Vendors are recruiting sales training specialist in order to smooth the transition to service sales.
Xerox is one of the firms that business performance specialist Gazing Performance Systems have helped move towards service sales, and towards the opex structure that customers are preferring as budgets tighten.
The printing firm had wanted already succeeded in moving some of its enterprise customers to managed print services, but needed assistance in changing its approach – and that of its partners – for SMB service led sales.
This requires a ‘cultural shift’ according to Gazing, and Xerox felt it was unable to provide the necessary skills training to adapt to the shifting landscape.
Xerox hired Gazing to create a training programme, a programme that was able to bring about a 300 percent growth in managed printing services in the first six months.
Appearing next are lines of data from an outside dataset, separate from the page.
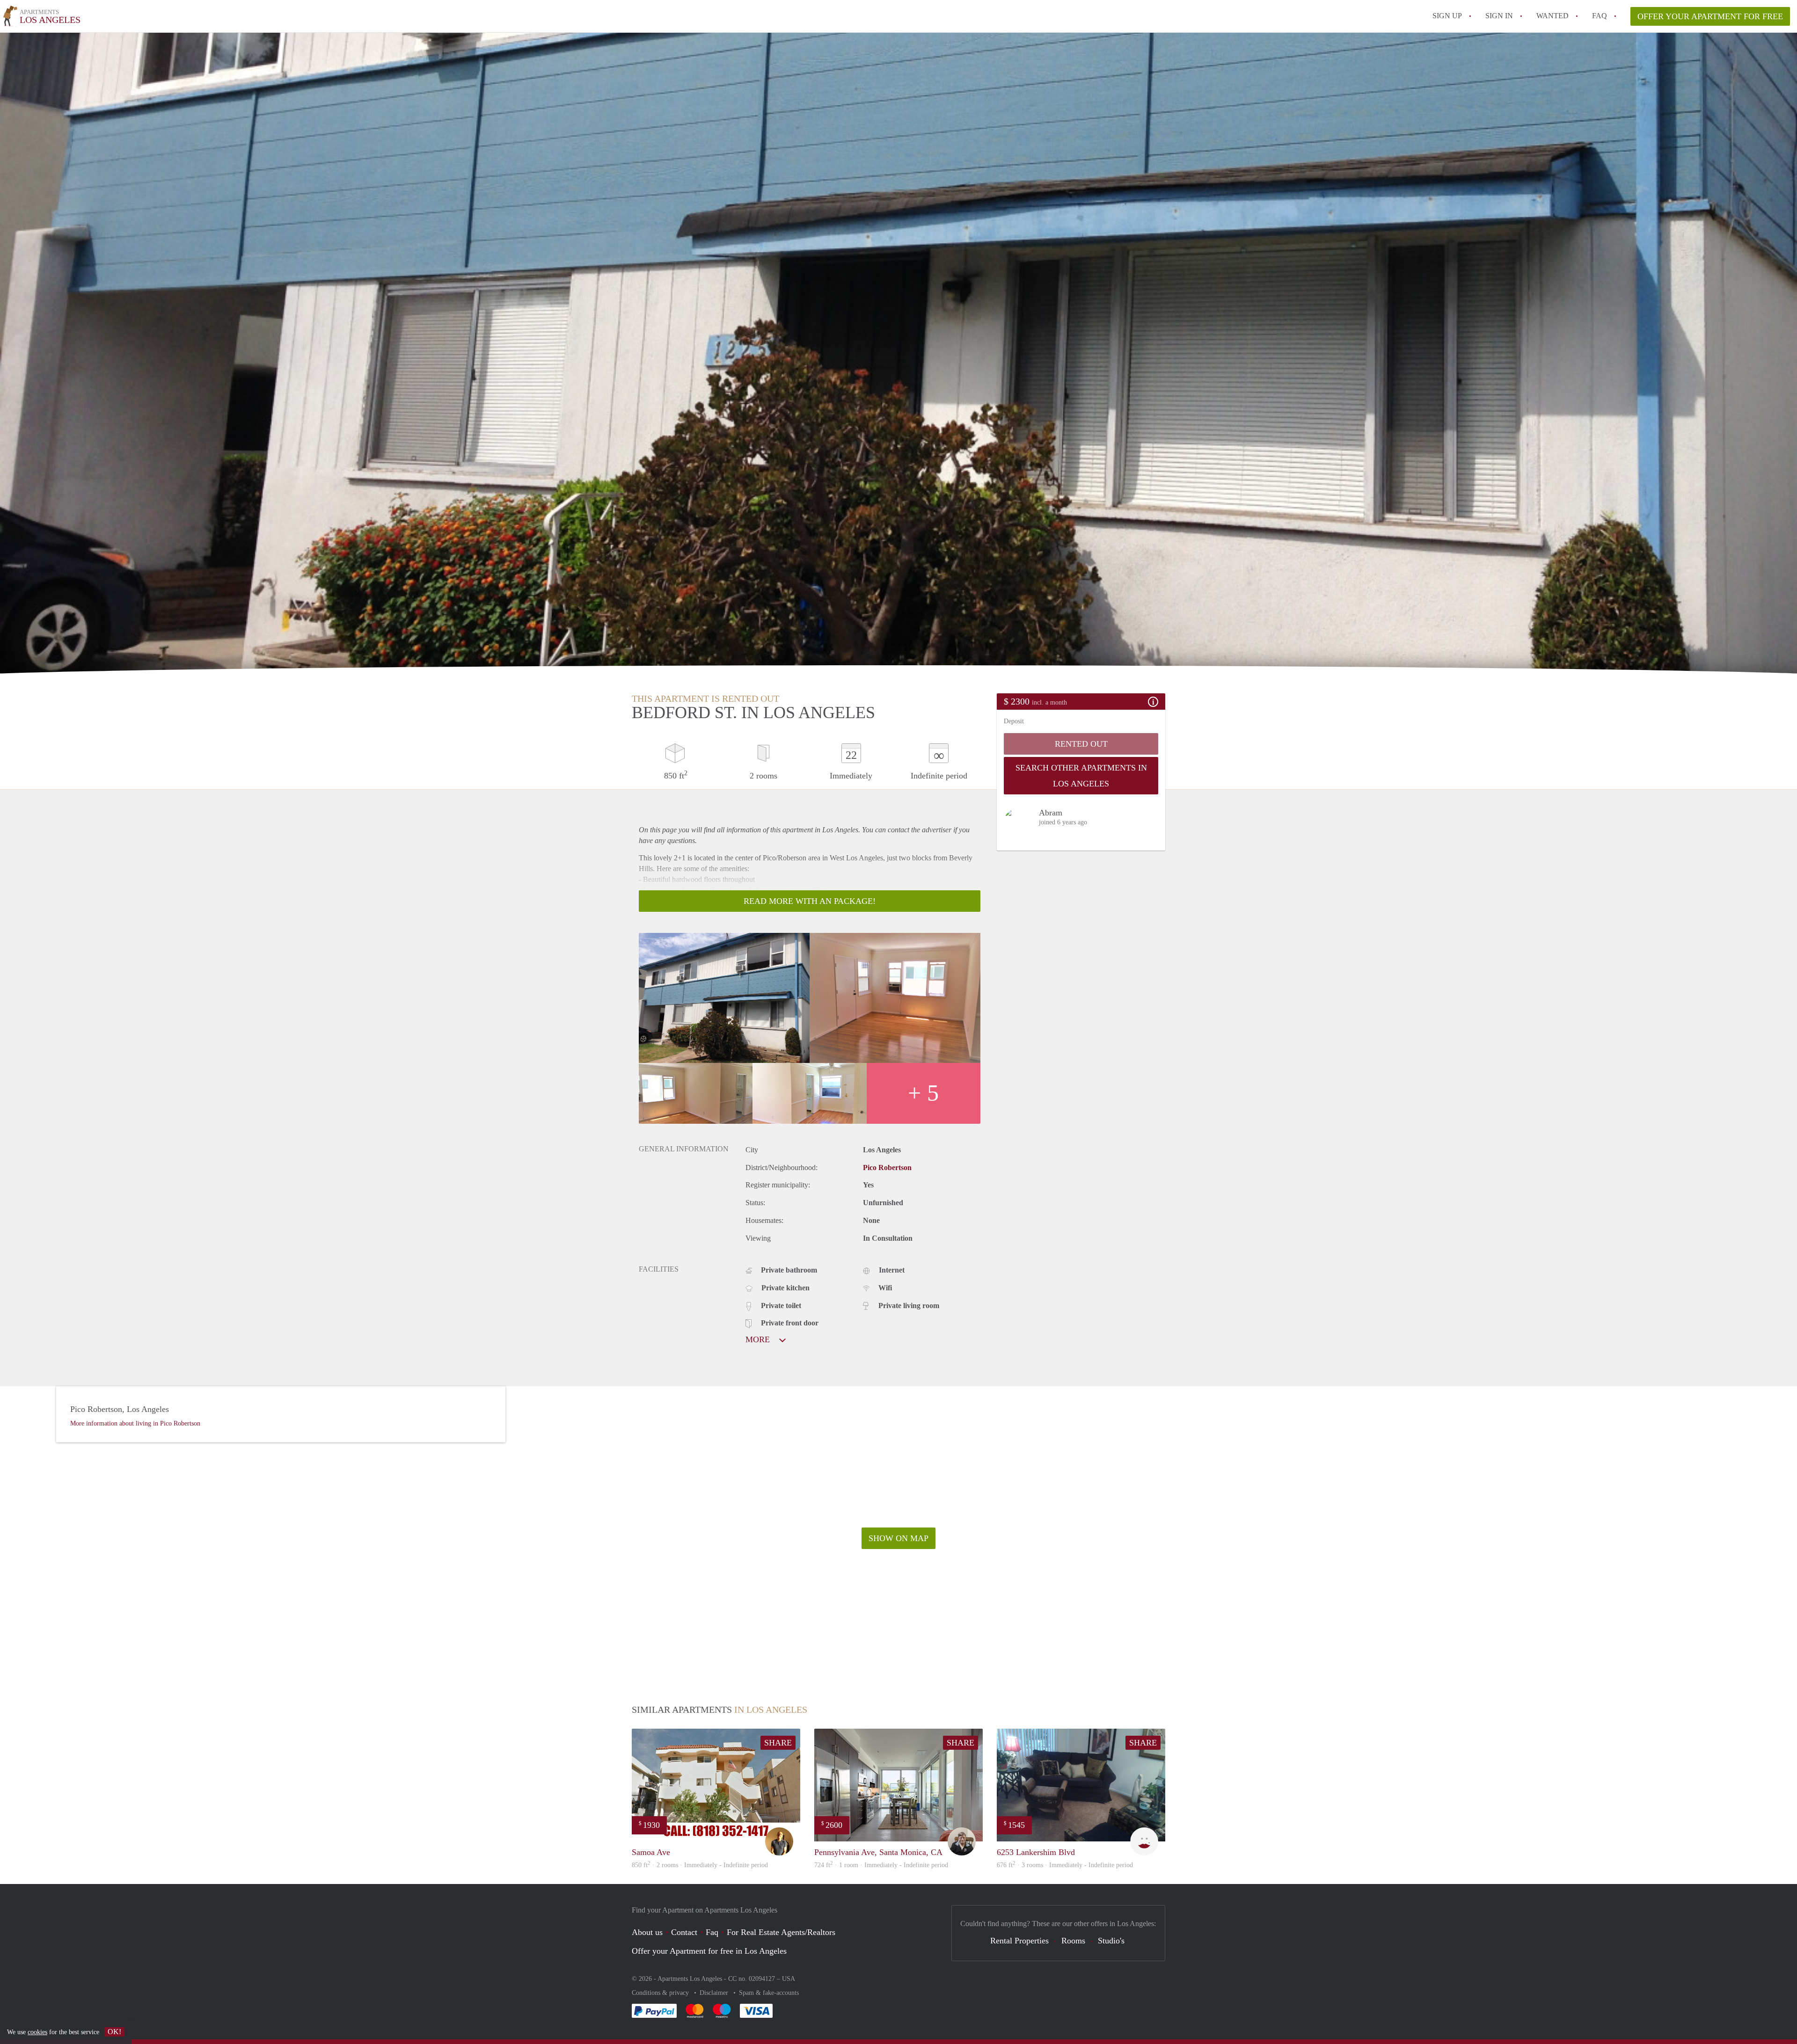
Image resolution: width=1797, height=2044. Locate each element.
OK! (114, 2032)
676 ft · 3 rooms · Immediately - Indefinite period (1065, 1865)
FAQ (1599, 16)
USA (788, 1978)
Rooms (1073, 1940)
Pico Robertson (887, 1167)
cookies (37, 2032)
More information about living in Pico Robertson (135, 1423)
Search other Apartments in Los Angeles (1081, 775)
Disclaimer (715, 1992)
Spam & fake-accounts (769, 1992)
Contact (684, 1932)
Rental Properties (1019, 1940)
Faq (712, 1932)
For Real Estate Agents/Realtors (781, 1932)
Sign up (1447, 16)
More (758, 1339)
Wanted (1552, 16)
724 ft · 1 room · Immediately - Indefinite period (881, 1865)
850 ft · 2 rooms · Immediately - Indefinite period (700, 1865)
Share (778, 1742)
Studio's (1111, 1940)
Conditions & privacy (661, 1992)
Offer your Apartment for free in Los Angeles (709, 1951)
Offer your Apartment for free (1710, 16)
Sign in (1499, 16)
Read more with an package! (810, 901)
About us (647, 1932)
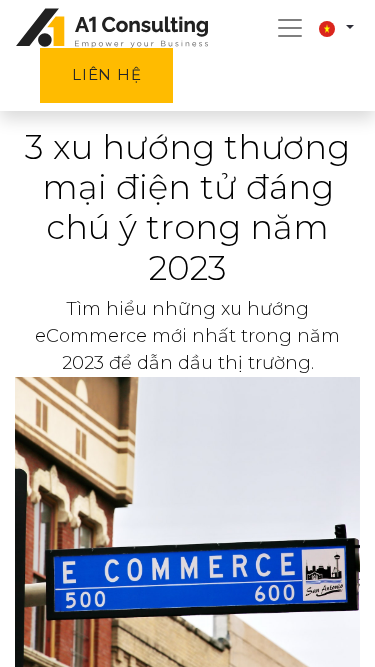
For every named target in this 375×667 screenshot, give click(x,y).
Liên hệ (106, 74)
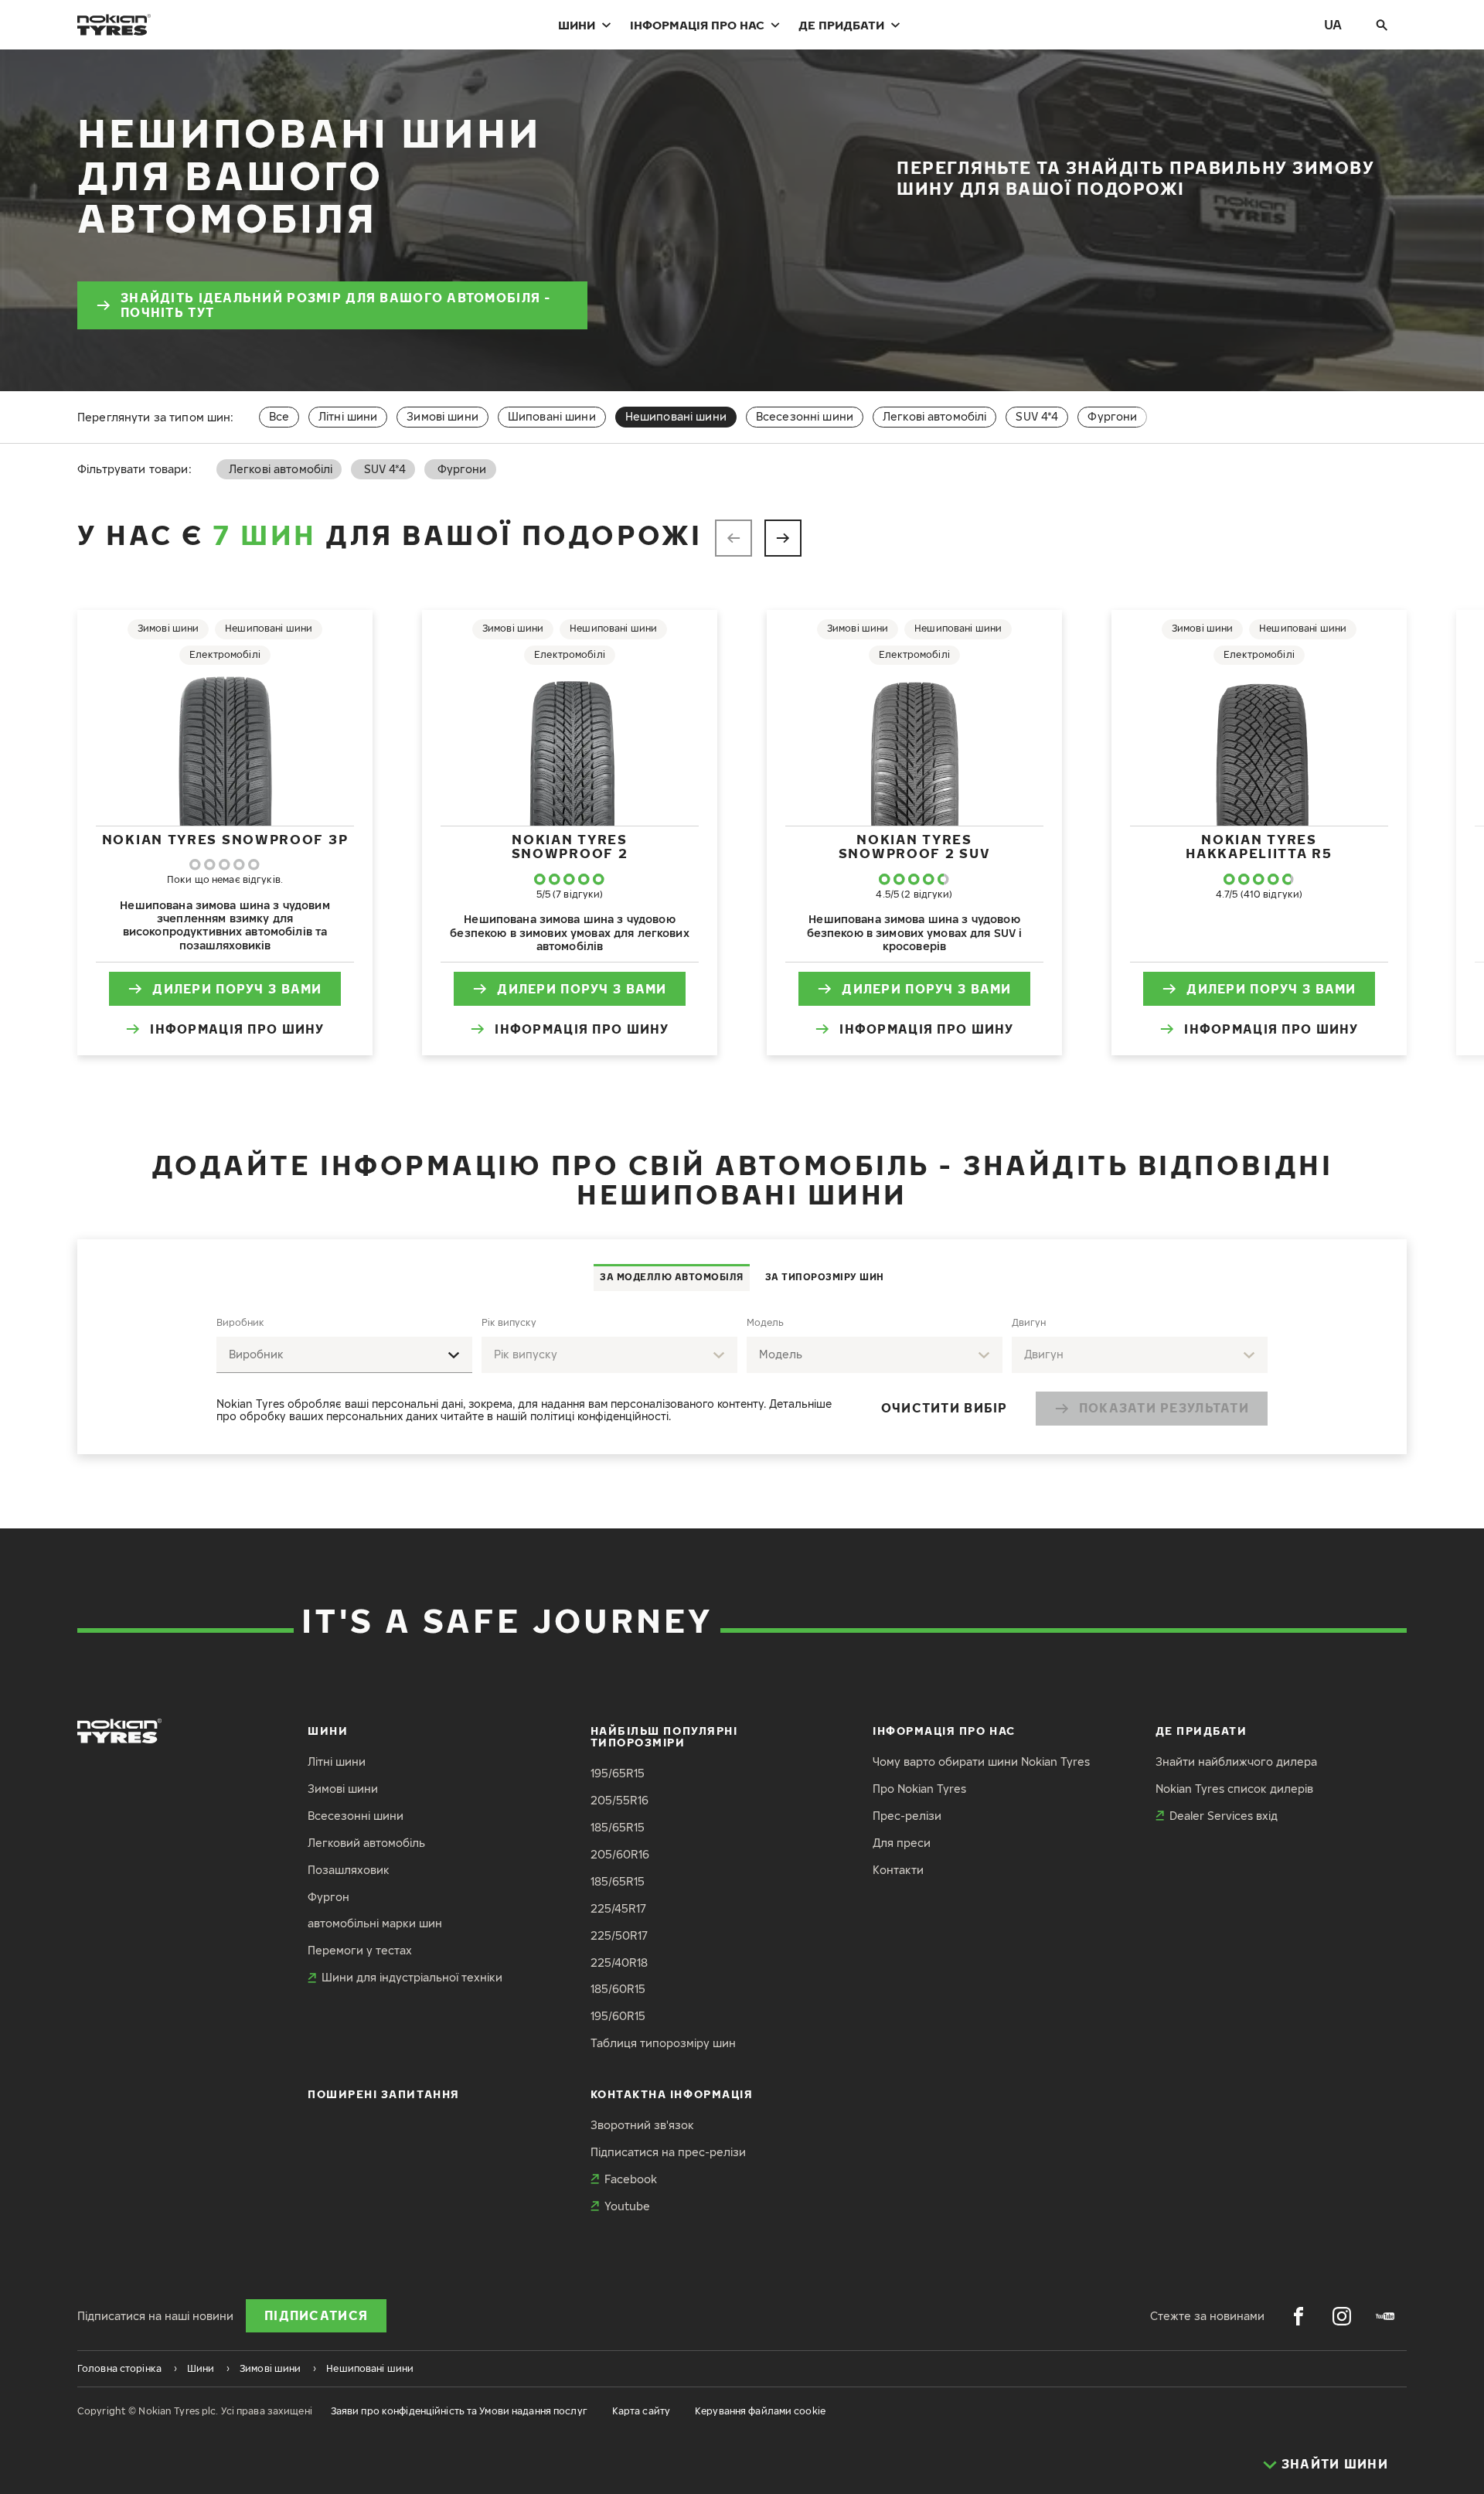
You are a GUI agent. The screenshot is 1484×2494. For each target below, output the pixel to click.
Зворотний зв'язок (642, 2124)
Training involved, firstly a five day training course, focusing on real life sales experiences. The second stage involved a coaching programme to ensure that skills would stick in the heads of employees when at work.
Apparently the transition was so successful that the ‘blueprint’ approach to new selling techniques for selling and pitching that Xerox then rolled it out to its channel partners too.
This led to 1,500 sales specialists being trained worldwide in the first year, with the tailored approach for the channel, named Streamline, slotted into the partner programme.
According to Martin Fairn, CEO of Gazing, the move towards service sales is a situation which many vendors and their channel partners are currently facing.
“In general there seems to be an increasing move from tech companies to build and sell their own services portfolio,” he told ChannelBiz.
“At a simple level this is a response to increasing commoditisation of their traditional hardware markets coupled with a desire to deliver greater perceived value to their customers and the potential for securing longer terms relationships with them.”
He says that as vendors look to increase revenues through their service business, it is vital that they manage the channel side well.
“As part of big tech vendors like Xerox realising the opportunity for them they understand that in order to optimise the market at the speed necessary they need to significantly grow their channel business,” he says.
“So there is a major focus on new partner engagement and ongoing channel support.”
In order to manage this shift to services, which can mean a move away from capital to operational expenditure outlays from customers, an effective strategy is needed to manage channel sales staff.
This means a commitment made at “each and every level of the business” and Fairn warns it will not “if approached as a ‘toe-dipping’ exercise”.
This is not without its challenges of course, and sales teams face a number of hurdles in adapting to new strategies.
Fairn highlights one of these as the shift in mindset needed to approach their market and specific customers “in a different way with a different offering in their bag” – often moving from strongly embedded product sales culture.
A migration to the service market also requires “newly developed sales skills with a really precise focus on the customer and the role the service offered could play in the customer business.”
Lastly, he says, there is the cost of shifting sales models.
“The shift to services requires a major update of previous infrastructure systems and established processes including management reporting and measurement systems.”
“This often needs capital investment which because of the somewhat turgid nature of system and process development could well be counter-culture and therefore tough to get alignment for.”